Sessiz ve pankartlı bir yürüyen doktorlar adına bir açıklama yapan Kızılay Güney Ege Kan Merkezi Müdürü Dr. Zafer Aydın, “Yattığımız yerler yatak değil de diken olduğundan beridir buradayız. Bütün kimliklerden öte insan olan kardeşlerimiz için kıyamdayız” dedi.
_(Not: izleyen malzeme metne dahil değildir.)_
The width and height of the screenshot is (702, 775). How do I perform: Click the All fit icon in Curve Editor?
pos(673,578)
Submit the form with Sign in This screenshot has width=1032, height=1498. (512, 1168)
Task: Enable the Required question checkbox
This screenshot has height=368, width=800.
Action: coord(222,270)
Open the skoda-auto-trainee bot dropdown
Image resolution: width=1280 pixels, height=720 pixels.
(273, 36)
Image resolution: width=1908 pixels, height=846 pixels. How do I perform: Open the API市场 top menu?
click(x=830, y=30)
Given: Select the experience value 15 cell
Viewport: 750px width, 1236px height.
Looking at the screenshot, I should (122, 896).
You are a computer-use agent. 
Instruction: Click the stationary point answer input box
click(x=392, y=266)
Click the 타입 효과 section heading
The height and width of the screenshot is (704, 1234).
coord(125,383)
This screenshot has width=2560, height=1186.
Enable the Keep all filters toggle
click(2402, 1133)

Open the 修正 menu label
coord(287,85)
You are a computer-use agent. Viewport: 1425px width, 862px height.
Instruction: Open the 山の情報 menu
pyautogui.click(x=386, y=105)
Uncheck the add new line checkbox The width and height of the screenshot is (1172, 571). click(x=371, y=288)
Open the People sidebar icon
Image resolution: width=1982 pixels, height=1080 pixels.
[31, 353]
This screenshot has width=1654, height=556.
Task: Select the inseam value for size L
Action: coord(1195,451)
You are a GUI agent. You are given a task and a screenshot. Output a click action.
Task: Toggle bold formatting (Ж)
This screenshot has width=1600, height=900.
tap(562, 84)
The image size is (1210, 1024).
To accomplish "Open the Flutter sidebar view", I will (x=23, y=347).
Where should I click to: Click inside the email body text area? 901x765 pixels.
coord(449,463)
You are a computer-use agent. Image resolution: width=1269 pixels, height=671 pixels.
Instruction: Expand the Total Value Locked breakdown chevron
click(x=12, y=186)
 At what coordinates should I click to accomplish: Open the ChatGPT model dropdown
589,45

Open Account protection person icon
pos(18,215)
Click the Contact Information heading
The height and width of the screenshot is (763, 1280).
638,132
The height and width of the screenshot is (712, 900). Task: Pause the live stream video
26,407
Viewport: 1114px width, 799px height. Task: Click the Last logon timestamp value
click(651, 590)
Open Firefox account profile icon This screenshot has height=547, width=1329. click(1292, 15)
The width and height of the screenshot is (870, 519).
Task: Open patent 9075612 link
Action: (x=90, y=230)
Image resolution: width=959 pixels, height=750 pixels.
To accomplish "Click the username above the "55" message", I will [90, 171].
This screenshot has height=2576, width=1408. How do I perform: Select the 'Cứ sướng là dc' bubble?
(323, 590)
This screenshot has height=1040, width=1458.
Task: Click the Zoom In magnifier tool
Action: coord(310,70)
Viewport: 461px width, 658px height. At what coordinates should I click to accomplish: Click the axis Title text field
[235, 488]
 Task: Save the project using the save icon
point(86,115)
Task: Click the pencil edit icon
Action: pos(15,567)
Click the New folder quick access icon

Grup adına açıklama yapan Zafer Aydın, şöyle konuştu: “Bizler önlüklerimizin zaman geçtikçe sararmasını beklerken, kanla kıpkırmızı olan hekimleriz. Hastalarımızı iyi etmek için gece gündüz demeden çalışırken artık bizler de ölüyoruz. Her bombada, her saldırıda birer birer ölüyoruz. Fakat hekimler olarak farkındayız ki hastalıklı zihinler hala yaşıyor. Çocuk demiyor, yaşlı demiyor sadece ve sadece katlediyor. Yattığımız yerler yatak değil de diken olduğundan beridir buradayız. Bütün kimliklerden öte insan olan kardeşlerimiz için kıyamdayız. Elimizden gelenin en iyisini yapmak için gönlümüzü hiçbir zaman boşlukta bırakmıyoruz ve gönlümüze Filistin’i yerleştiriyoruz.  Tamı tamına 287 gündür kasap bir topluluğun yaptığı delice vahşeti iliklerimizde yaşıyoruz.  Bu zamanlarda 29 yıl önce aynı Srebrenitsa’da olduğu gibi çocuk-kadın-yaşlı demeden göz kırpmadan, insanlık vasfı taşımadan yok edenleri lanetliyoruz. Dünyanın başka bir köşesinde çocuk hastanesi vurulduysa,  Ratko Mladic nasıl ‘’Bosna Kasabı’’ olarak anıldıysa tarih bu varlıkları da insanlıktan en uzak köşeye koyacaktır”.


“Yaklaşık bir asırdır Filistin'i işgal eden siyonist rejim, o topraklarda sistematik bir şekilde katliamlar yapmakta, insanları yurtlarından zorla sürgün ederek vatanlarına ve mal varlıklarına el koymaktadır. İşgalci İsrail’in 7 Ekimden itibaren süren saldırıları neticesinde şehid sayısı 38 bin, yaralılar ise 100 bin kişiyi geçmiş durumda” diyen Zafer Aydın, şöyle devam etti: “20 bine yakın çocuk ise yetim kaldı. İsrail’in Gazze’de bulunan hastanelere yönelik saldırıları katliamlara dönüşmüş, ancak söz konusu saldırılar uluslararası alanda henüz bir yaptırıma maruz bırakılmamıştır. Tıbbi malzemelerin temini ve sağlık hizmetlerinin sunumu engelleniyor, hastaneler ya bombalanıyor ya da kuşatılıp hastalar ölüme terk ediliyor, tıbbi malzeme depoları patlatılıyor, küvözdeki bebekler hastanenin elektriği kesilerek ölüme mecbur bırakılıyor”.

Aydın, sözlerini şöyle sürdürdü: “Biz Gazze’yi unutmadığımız, unutturmadığımızda, imkan olursa; gemilerle kardeşlerimizin yardımına koştuğumuzda, imkan ve şartlar müsait olmadığında; eylem ile yüreğimizdeki ateşi diri tuttuğumuzda, zulmedenlerin hangi akıbete uğrayacaklarını haykırdığımızda,  dua ile Allah’tan yardım, sabır ve metanet dilediğimizde, boykotu gevşetmediğimizde, alışkanlık haline getirdiğimizde sevinenler mazlumlar olacak. Biz vicdanımızla, şuurumuzla, duamızla, eylemimizle Gazze’deki kardeşlerimizin yanındayız ve yanında olmaya devam edeceğiz”.